今回は、成果が伸び悩んだときに、まずどこから見直すべきかについてお話ししたいと思います。
意外と見落とされがちなのですが、「成果が出ない」と感じている状態は、人によってまったく違います。CPA(顧客獲得単価)が高くなったのか、コンバージョン件数そのものが減ったのか、それとも売上が伸びていないのか。同じ「成果が出ない」でも、原因も打ち手もまるで別物です。

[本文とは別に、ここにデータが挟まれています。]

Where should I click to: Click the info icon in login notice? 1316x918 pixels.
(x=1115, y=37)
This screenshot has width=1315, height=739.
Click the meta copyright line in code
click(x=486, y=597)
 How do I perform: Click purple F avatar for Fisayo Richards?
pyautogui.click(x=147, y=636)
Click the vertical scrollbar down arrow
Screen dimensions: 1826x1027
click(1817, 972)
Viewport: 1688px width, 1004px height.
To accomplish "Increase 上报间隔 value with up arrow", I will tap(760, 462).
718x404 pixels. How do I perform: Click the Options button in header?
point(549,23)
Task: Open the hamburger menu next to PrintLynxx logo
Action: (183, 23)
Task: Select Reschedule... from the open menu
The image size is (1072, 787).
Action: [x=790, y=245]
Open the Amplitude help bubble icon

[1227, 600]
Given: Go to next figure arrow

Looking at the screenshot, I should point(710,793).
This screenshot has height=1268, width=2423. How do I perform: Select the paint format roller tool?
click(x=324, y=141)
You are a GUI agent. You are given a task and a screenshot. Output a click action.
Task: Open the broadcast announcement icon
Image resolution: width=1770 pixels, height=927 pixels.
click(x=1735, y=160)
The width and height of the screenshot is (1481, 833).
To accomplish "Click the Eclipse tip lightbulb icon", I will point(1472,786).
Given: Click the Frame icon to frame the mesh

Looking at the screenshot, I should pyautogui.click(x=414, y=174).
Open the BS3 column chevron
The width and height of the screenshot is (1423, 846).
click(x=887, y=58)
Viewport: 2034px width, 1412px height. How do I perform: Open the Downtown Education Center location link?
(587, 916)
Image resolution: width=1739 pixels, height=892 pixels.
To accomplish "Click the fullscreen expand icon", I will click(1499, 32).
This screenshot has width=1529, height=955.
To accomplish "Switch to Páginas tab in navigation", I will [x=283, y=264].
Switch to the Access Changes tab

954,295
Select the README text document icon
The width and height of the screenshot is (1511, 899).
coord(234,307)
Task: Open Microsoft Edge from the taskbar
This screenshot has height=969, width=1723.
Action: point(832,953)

ですので最初にやってほしいのは、「今、自分が何に困っているのか」を一文で書き出してみることです。「先月よりCPAが30%上がっている」と書ければ、見るべきは入札か広告文か品質スコアあたりだと当たりがつきます。「クリックは増えているのに問い合わせが減った」なら、見るべきはランディングページや受け皿の側です。漠然とした不安を、数字と一緒に言葉にし直すだけで、打ち手の精度はずいぶん変わってくるのではないでしょうか。
次に見直していただきたいのが、コンバージョン(成果と定義しているゴール)の置き場所そのものです。広告アカウントの数字をいくらいじっても、「何をもって成果とするか」がずれていると、結局どこにも辿り着けません。
たとえば、本当は「商談化」が事業に効くのに、フォーム送信をコンバージョンに設定し続けている。あるいは、計測タグがいつの間にか発火していない。こうしたケースは、現場では本当によくあります。広告の数字が悪く見えても、実は計測がずれているだけ、ということも珍しくありません。「成果が出ない」と感じたら、運用画面を触る前に、コンバージョンの定義と計測が今の事業に合っているかを必ず確認していただきたいと思います。
最後に、これがいちばん大切かもしれませんが、広告の中だけで答えを探さない、ということです。リスティング広告は、あくまで「需要のある人を連れてくる」役割を担っています。商品力、価格、ランディングページ、問い合わせ後の対応スピード。これらが弱ければ、どんなに広告を磨いても成果はついてきません。
競合が値下げをした、新しいプレイヤーが参入した、お客様の検討プロセスが変わった。広告の外で起きている変化に、自社の打ち手が追いついていない、ということも少なくありません。「成果が出ない」と感じたときこそ、広告のダッシュボードから一度離れて、事業全体を見渡してみる。遠回りに見えて、これがいちばんの近道だと感じています。
成果が伸び悩んだときに、入札や広告文をいじりたくなる気持ちはとてもよく分かります。ただ、その前に「困りごとを言葉にする」「コンバージョン地点を確認する」「事業の構造を見渡す」という3つのステップを挟むだけで、打ち手の精度はまったく変わってきます。手が止まったときこそ、視点を一段上げてみてください。AI時代になっても、この基礎と地道な見直しのサイクルが、リスティング広告の王道であることは変わらないと思います。